Similarly, I will be contacting some of Adams’ closest living friends and collaborators, to explain the project to them, and invite them (rather than the begging which is the norm) to kindly have a ponder and see if any fresh info comes to mind now, for this first attempt to re-tell the story, such a long time after the devastating loss of the man at the centre of it. There’s no point asking any of these great and busy people to just sighingly remix an anecdote already harvested by Gaiman, Simpson or Webb. But it may well be that somebody out there is ready to share new insight without the meek cajoling which usually takes up so much of a comedy historian’s waking hours. In September I’ll also be visiting the Science Fiction library at Liverpool University, and, of course, Cambridge – St. John’s, to be precise.
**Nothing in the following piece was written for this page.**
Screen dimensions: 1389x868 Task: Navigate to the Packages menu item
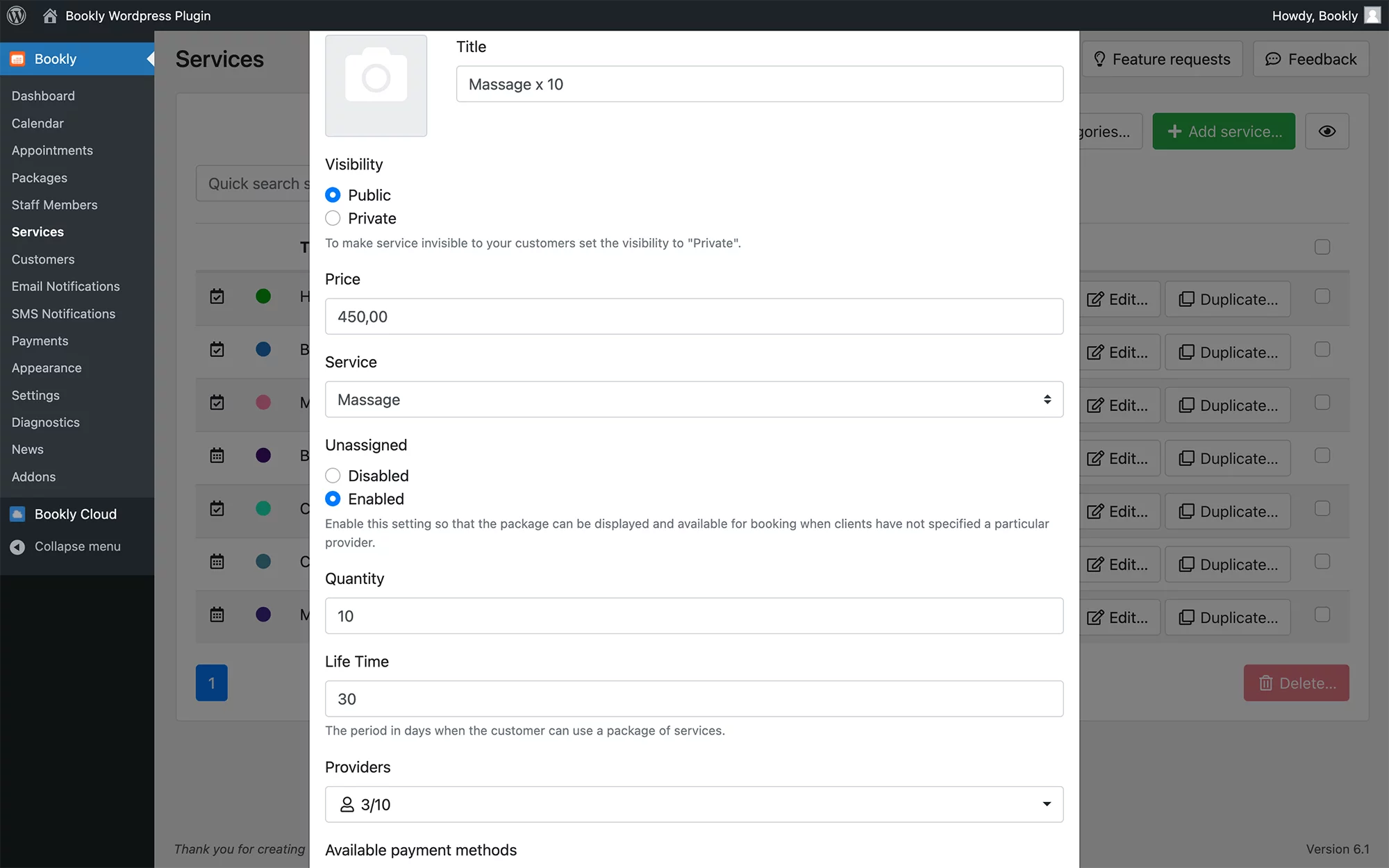pyautogui.click(x=39, y=177)
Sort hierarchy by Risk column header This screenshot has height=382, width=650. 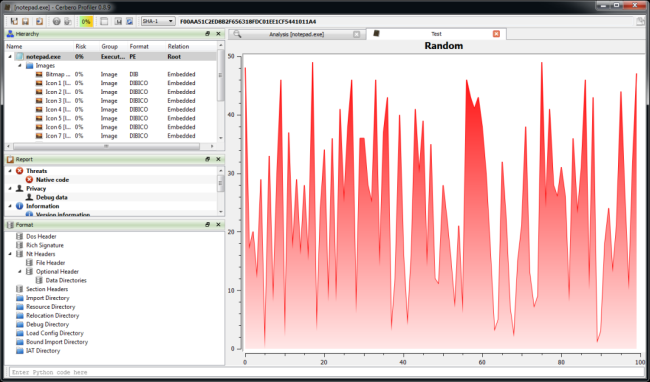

Then, it’s ultimately my job to sift through everything, and arrange the ingredients as truthfully, honourably, and entertainingly as I possibly can, for this time next year. I do not wish to be proprietorial about this project, I would like all H2G2 fans to feel that they can get involved and help it become the best possible book on the subject for this period in history, a worthwhile and loving celebration of the universe which was so painfully squeezed out of Douglas Adams’ brain three decades ago.
I hope you’ll not post too much anthrax to me for cutely crowbarring in the phrase, but it does seem to sum up this approach quite neatly: Share And Enjoy.
Be a Frood. Hitch a ride. You stick your thumb out, and I’ll pull out mine.
Best of luck with this project!
Thank you! I am enjoying your collection of essays at available junctures, hope you’re getting good feedback from folk.
Dear Jem
Marvellous!
I have had some good feedback – some welcome praise and a few points (comments, objections, etc.) that a second edition (should there come to be one) will engage with.